Next, the generator 21 of the type corresponding to the sensor 11 connected to the sensor loop 15 to be tested is connected to the test display terminal 24 by the worker 16. After that, when the generator connection button 31 of the test status display screen 30 displayed on the test display terminal 24 is operated (for example, a click operation) by the worker 16, the web client of the test status display function unit 25 performs a sensor loop test. After confirming that is in the untested state, the external device connection request notification 38 (including the test condition data and the test state data of the sensor 11 connected to the sensor loop 15 to be tested) is sent to the in-terminal web server function. It is transmitted to the external device control function unit 26 via the unit 27. Upon receiving the external device connection request notification 38, the external device control function unit 26 transmits a generator type request notification 39 requesting the model to the generator 21.

Upon receiving the generator type request notification 39, the generator 21 transmits a generator type notification 40 representing its own model to the in-terminal web server function unit 27 via the external device control function unit 26. The in-terminal web server function unit 27 has acquired the model of the generator 21 actually connected to the test display terminal 24 acquired by receiving the generator type notification 40, and the sensor 11 connected to the sensor loop 15 to be tested.

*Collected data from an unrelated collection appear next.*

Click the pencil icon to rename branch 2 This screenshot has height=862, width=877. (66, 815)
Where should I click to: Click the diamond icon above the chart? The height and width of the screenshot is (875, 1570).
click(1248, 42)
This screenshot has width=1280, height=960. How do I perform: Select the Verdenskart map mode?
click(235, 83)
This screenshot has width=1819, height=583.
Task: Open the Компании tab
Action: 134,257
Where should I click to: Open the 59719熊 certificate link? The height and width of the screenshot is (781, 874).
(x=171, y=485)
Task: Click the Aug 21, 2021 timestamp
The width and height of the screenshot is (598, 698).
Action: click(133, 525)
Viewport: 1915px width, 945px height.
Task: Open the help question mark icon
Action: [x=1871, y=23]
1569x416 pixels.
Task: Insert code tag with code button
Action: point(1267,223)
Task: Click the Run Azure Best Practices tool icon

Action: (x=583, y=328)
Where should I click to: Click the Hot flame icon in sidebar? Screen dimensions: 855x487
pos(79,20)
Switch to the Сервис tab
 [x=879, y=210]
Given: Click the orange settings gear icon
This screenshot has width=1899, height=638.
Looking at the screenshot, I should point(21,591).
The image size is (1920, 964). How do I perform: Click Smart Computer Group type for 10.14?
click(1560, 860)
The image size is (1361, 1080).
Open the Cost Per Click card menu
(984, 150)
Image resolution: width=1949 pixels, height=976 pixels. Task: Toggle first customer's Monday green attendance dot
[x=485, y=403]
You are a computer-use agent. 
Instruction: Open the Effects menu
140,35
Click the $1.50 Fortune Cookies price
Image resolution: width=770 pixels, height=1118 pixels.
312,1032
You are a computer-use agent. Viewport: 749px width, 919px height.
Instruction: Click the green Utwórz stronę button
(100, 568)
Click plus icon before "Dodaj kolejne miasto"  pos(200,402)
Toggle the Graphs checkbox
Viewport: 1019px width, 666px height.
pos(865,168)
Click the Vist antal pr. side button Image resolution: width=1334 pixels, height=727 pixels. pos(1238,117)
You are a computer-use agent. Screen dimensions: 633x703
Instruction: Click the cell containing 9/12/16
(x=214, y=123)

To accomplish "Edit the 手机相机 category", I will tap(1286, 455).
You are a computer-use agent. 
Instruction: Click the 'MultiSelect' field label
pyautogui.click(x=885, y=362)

The model data of the generator 21 corresponding to the above (that is, the generator device type (see FIG. 4) of the test condition data included in the external device connection request notification 38 is compared. The in-terminal web server function unit 27 has this. By comparison, if the model of the generator 21 and the model data match, the connection completion notification 41 is transmitted, and if they do not match, the connection failure notification 42 is transmitted to the test status display function unit 25. The connection completion notification 41 is received. The web client of the test status display function unit 25 changes the connection status display 32 of the test status display screen 30 shown in FIG. 3 from “not connected” to “connected”.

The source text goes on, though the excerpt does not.